We all get angry sometimes but there are ways of understanding and controlling our rampant emotions by practicing mindfulness. Anger is an emotion that can range from mild irritation to extreme rage which usually masks other underlying or unresolved feelings. It is an adaptive response that alerts us to a perceived or real threat which can be physical or physiological. It is also a reaction we produce at a time when we feel that our rights or dignity (or that of others) may be violated. Anger is not necessarily a destructive emotion if we find constructive ways to deal with our primary emotions.
When anger is expressed consistently, whether in appropriate or inappropriate ways, it will have some form of negative impact on our biological systems. These may include high blood pressure, raised heart rates and central nervous system damage have been linked to uncontrolled anger issues.
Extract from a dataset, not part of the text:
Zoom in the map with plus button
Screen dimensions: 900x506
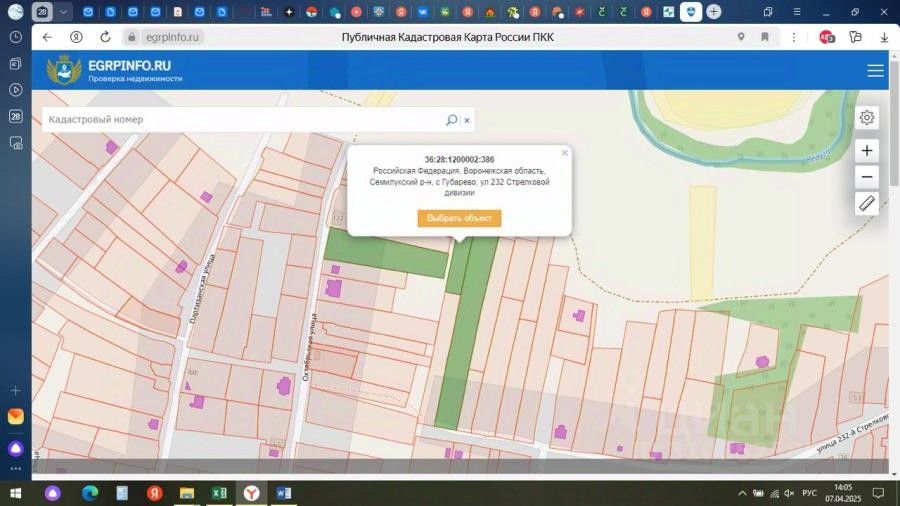click(867, 151)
Unexpressed anger can also become a big problem in its own right. These feelings may result in resentment and eventually lead to mental health issues like depression or anxiety.
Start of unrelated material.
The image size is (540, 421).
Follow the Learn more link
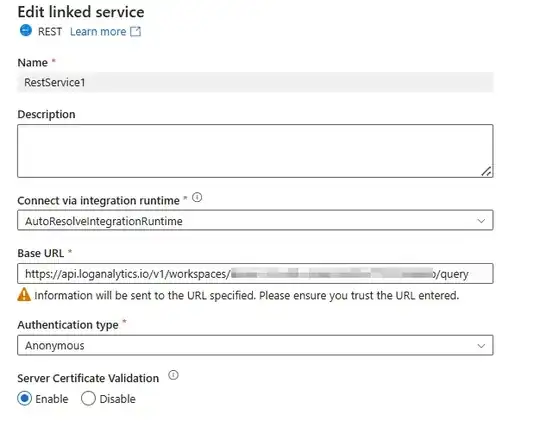[98, 32]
Here are a few ways to use mindfulness as a tool to manage your anger:
1. Think before you speak
In the heat of the moment it's easy to say something you'll regret later. Take a few moments to collect your thoughts before speaking and allow others in the situation to do the same.
2. Once you're calm, express your anger
As soon as you're thinking clearly, express your frustration in an assertive but non-confrontational way. State your concerns or needs clearly and directly in a respectful way.
3. Get some exercise
Physical activity can help reduce some of the stress that amplified your anger. If you feel your anger escalating, go for a brisk walk or run and spend some time doing other enjoyable physical activities to reduce stress as well as boosting your endorphins.
4. Take a timeout
Timeouts aren't just for kids. Give yourself short breaks during times of the day that tend to be
stressful. A few moments of quiet time might help you feel better prepared to handle what's ahead without getting irritated or angry.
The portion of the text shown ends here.